YOUR INSTRUCTIONS
Return, exactly and with nothing added, the line with "1166x543 pixels." together with all lines after it through the end of the data below. No pictures belong in the copy.

Source data
======

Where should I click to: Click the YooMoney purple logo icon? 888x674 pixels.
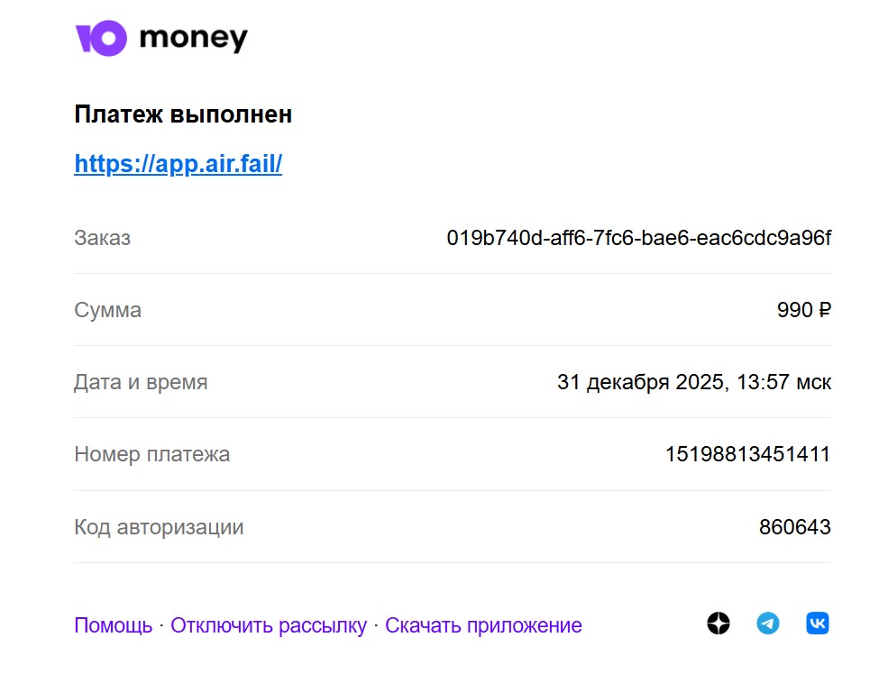tap(101, 39)
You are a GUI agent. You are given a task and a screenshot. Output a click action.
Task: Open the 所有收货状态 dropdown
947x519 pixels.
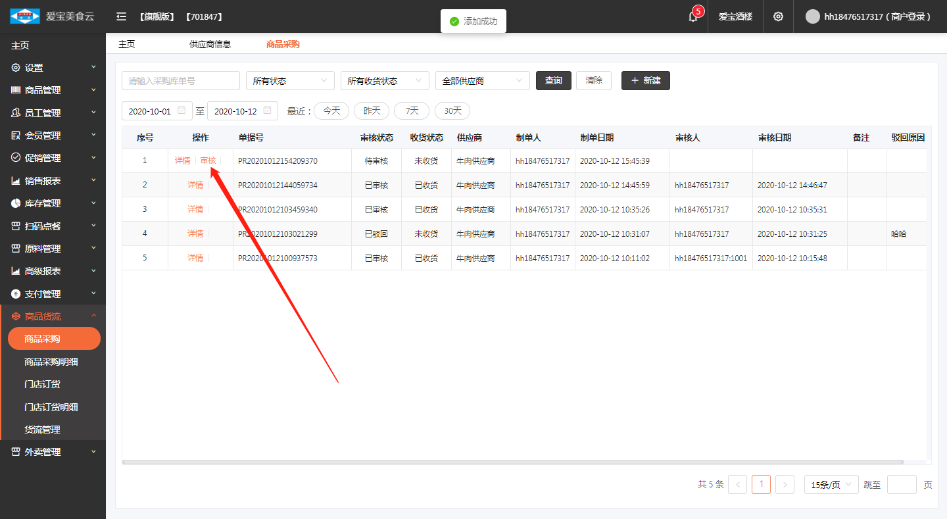click(x=385, y=81)
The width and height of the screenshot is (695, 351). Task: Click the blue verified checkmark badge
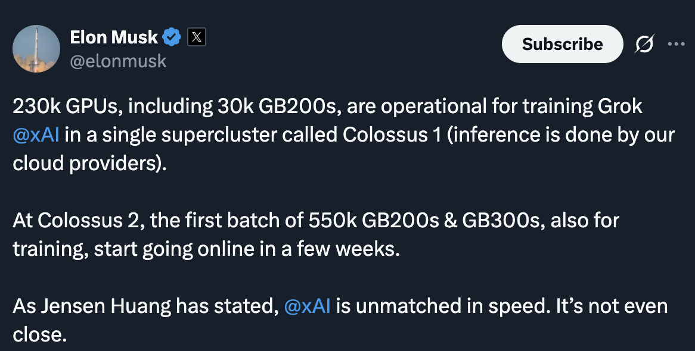(x=172, y=37)
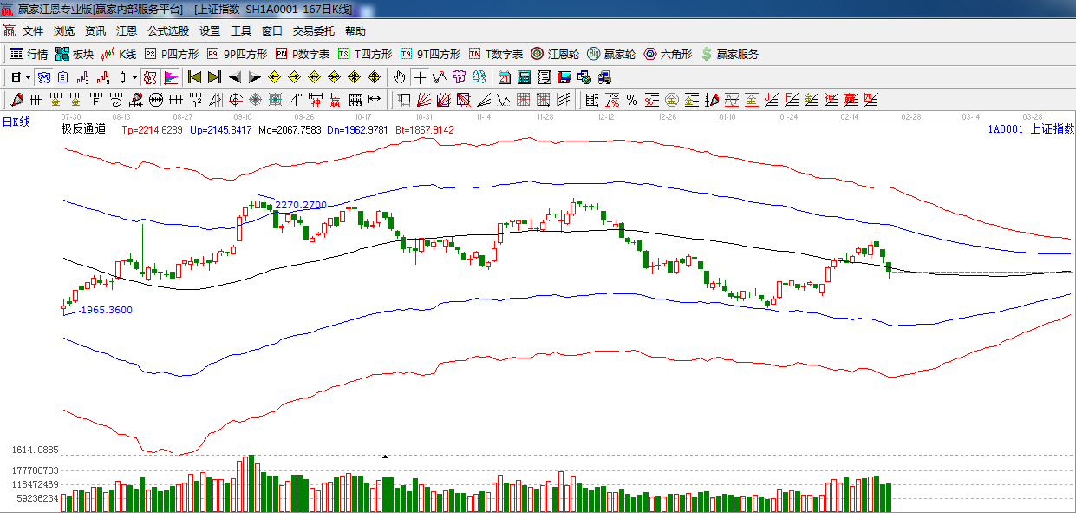The width and height of the screenshot is (1076, 513).
Task: Click the 赢家服务 service button
Action: coord(729,54)
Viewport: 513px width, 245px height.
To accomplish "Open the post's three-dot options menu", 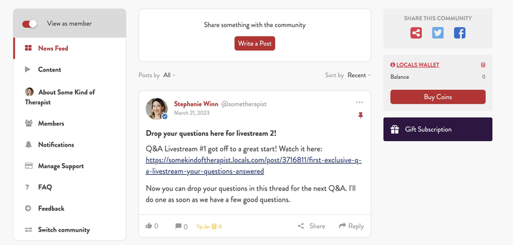I will click(360, 103).
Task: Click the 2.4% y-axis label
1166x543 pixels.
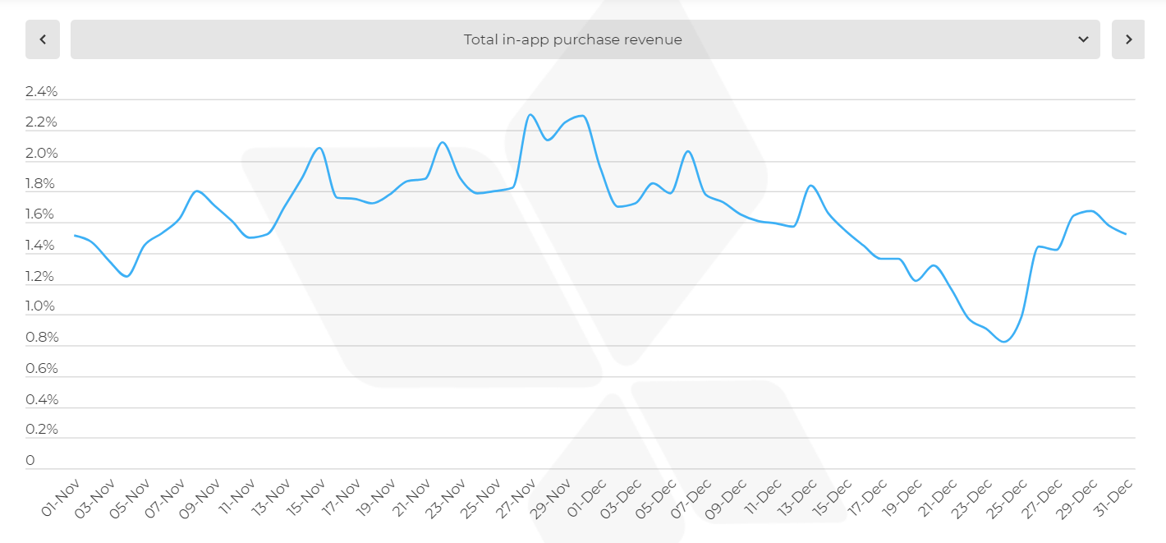Action: (x=42, y=92)
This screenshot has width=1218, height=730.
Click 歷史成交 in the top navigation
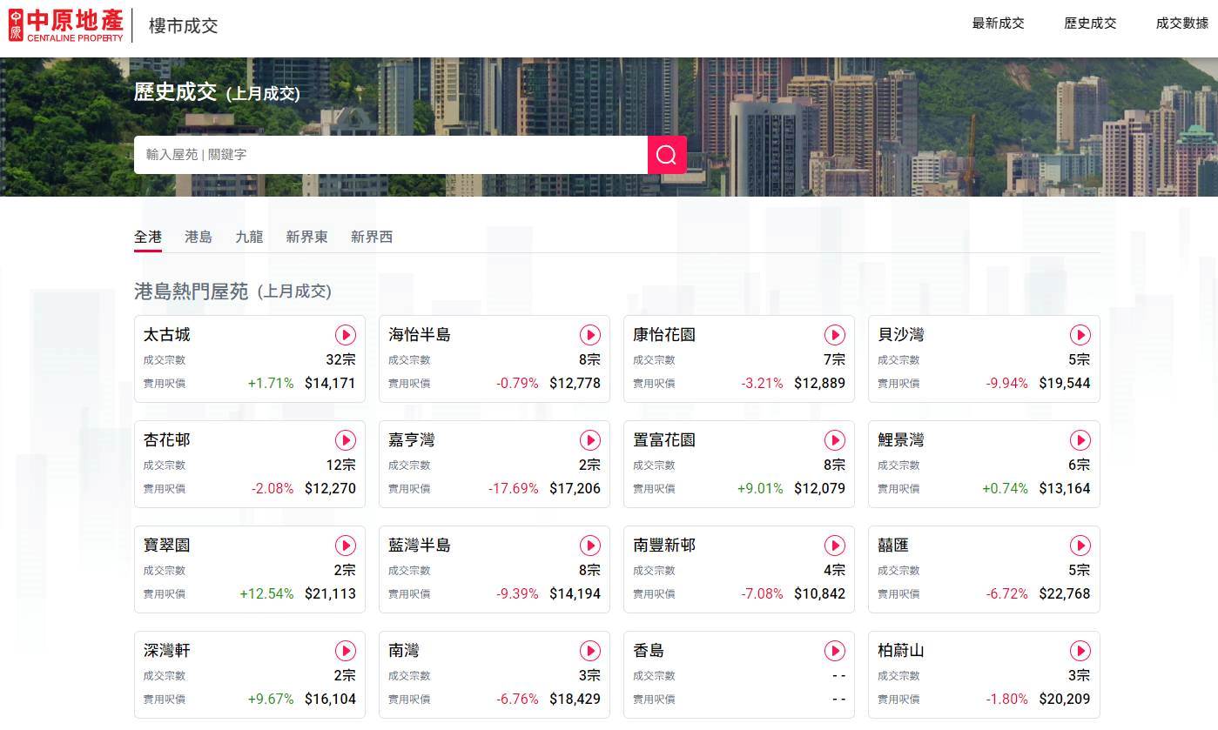click(x=1089, y=23)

======

RESULT OF THE TASK
1166x543 pixels.
Action: (x=42, y=92)
This screenshot has width=1218, height=730.
Click 歷史成交 in the top navigation
click(x=1089, y=23)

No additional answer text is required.